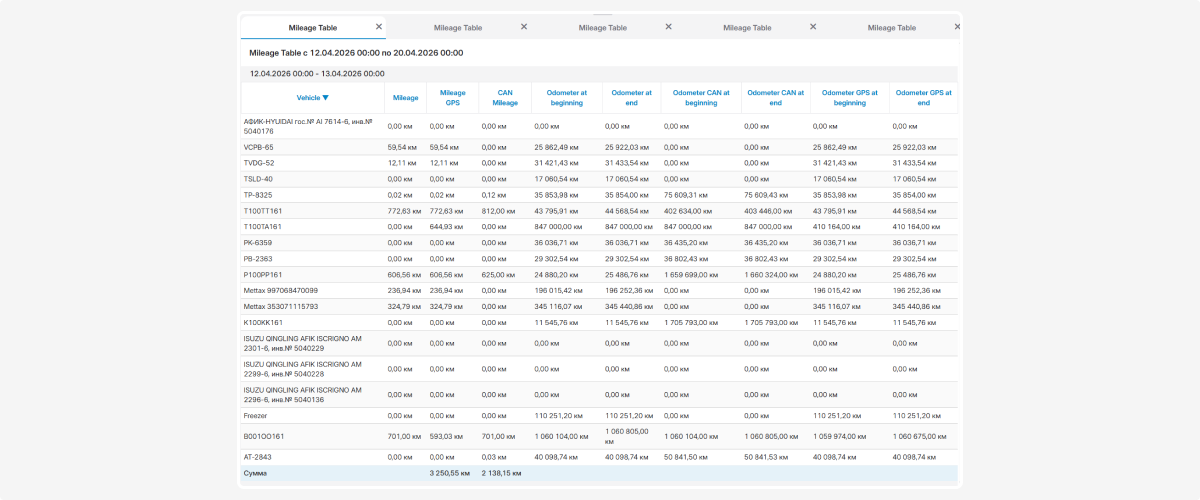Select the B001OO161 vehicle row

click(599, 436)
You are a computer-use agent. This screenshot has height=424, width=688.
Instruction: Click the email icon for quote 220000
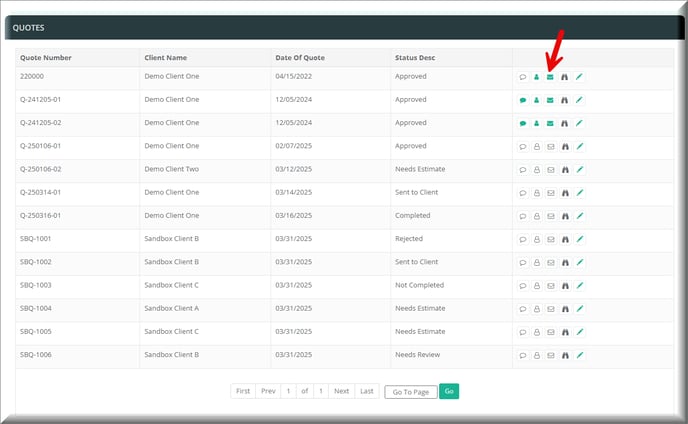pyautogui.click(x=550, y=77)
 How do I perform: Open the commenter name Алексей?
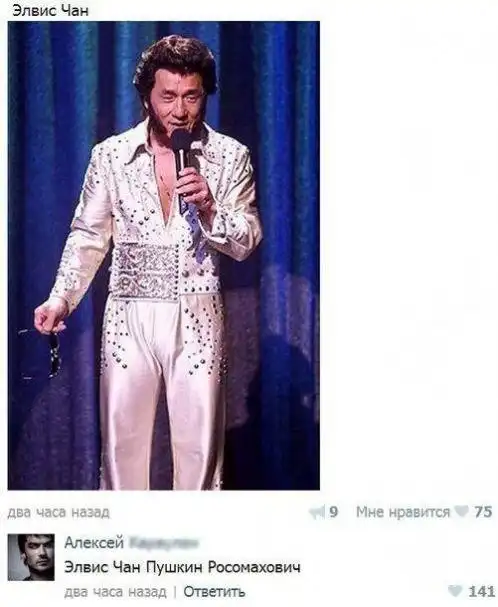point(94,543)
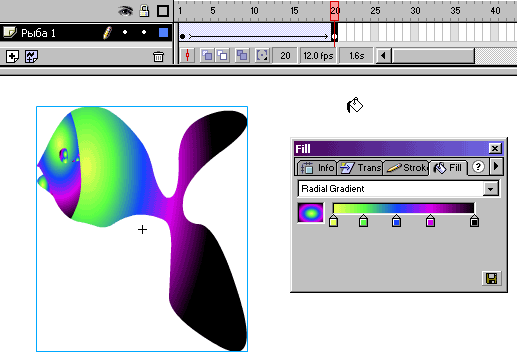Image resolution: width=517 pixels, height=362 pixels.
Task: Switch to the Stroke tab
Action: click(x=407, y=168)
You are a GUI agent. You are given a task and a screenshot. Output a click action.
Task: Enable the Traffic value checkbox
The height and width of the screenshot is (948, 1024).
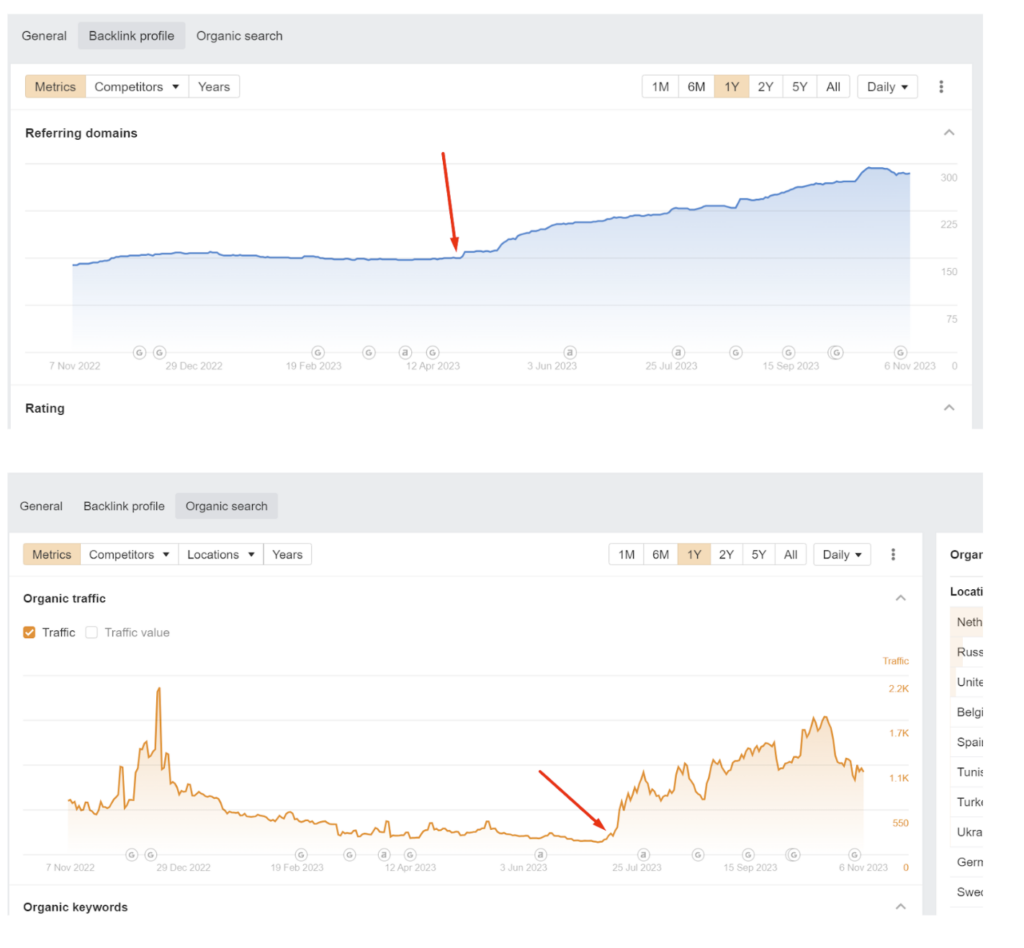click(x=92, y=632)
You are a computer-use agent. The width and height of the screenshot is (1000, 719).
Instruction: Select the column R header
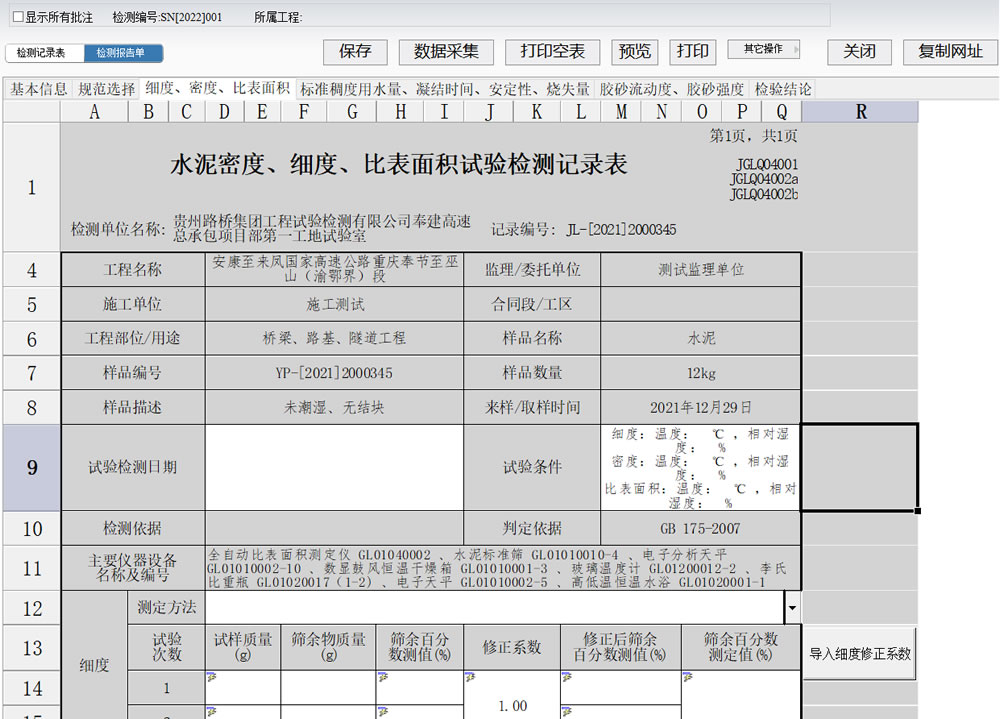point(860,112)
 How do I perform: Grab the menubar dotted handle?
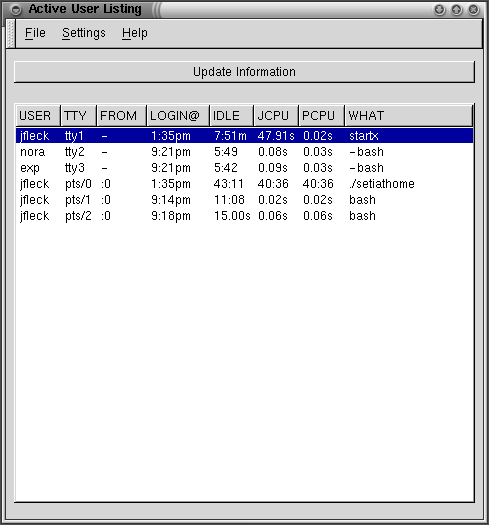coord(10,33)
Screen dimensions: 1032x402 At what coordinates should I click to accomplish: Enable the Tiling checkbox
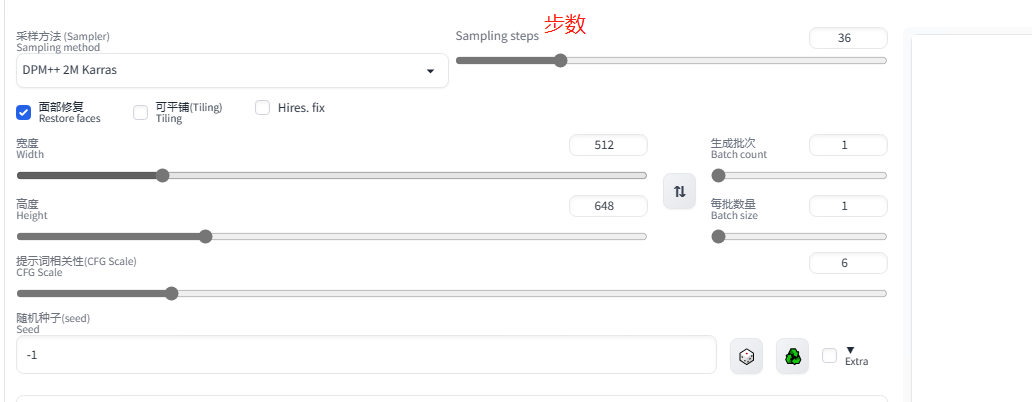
...
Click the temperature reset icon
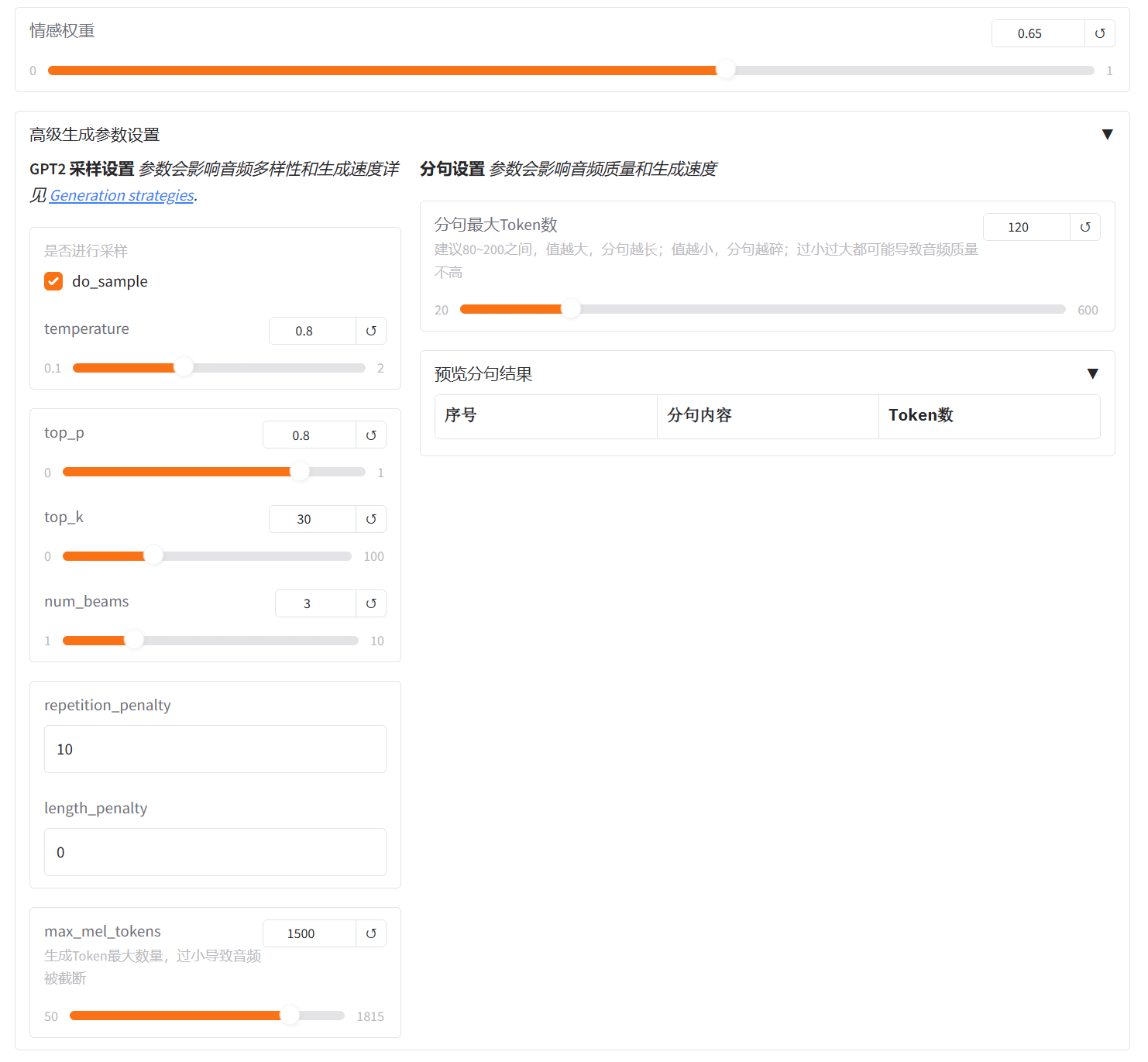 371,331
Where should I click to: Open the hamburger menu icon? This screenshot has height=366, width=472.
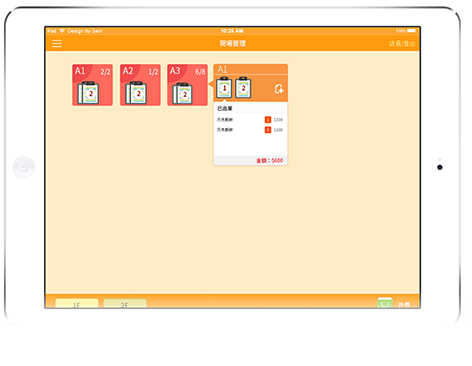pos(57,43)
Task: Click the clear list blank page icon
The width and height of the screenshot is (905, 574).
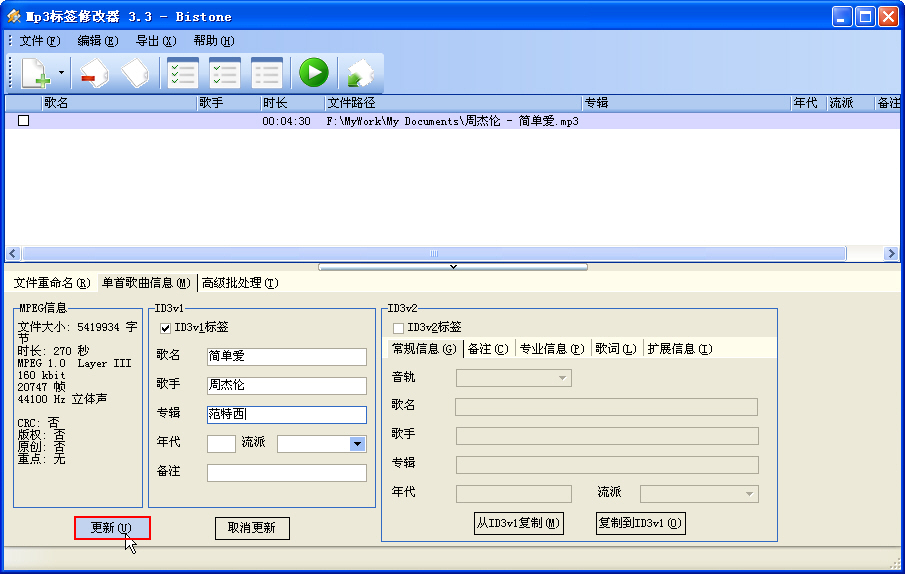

*BRIEF*
Within the listing above, find the line containing "You are a computer-use agent. This" and the line containing "Screen dimensions: 1032x402". Transcribe them and everything between them exactly, leaving out the pictures.

*SOLUTION TO THE EXERCISE*
You are a computer-use agent. This screenshot has height=424, width=688.
Instruction: Click the email icon for quote 220000
pyautogui.click(x=550, y=77)
 How do I perform: Open the commenter name Алексей?
point(94,543)
Image resolution: width=517 pixels, height=362 pixels.
Task: Switch to the Stroke tab
Action: click(x=407, y=168)
You are a GUI agent. You are given a task and a screenshot. Output a click action.
Task: Enable the Traffic value checkbox
The height and width of the screenshot is (948, 1024).
click(x=92, y=632)
You are a computer-use agent. The width and height of the screenshot is (1000, 719).
Instruction: Select the column R header
point(860,112)
 How do I perform: Grab the menubar dotted handle?
coord(10,33)
Screen dimensions: 1032x402 At what coordinates should I click to accomplish: Enable the Tiling checkbox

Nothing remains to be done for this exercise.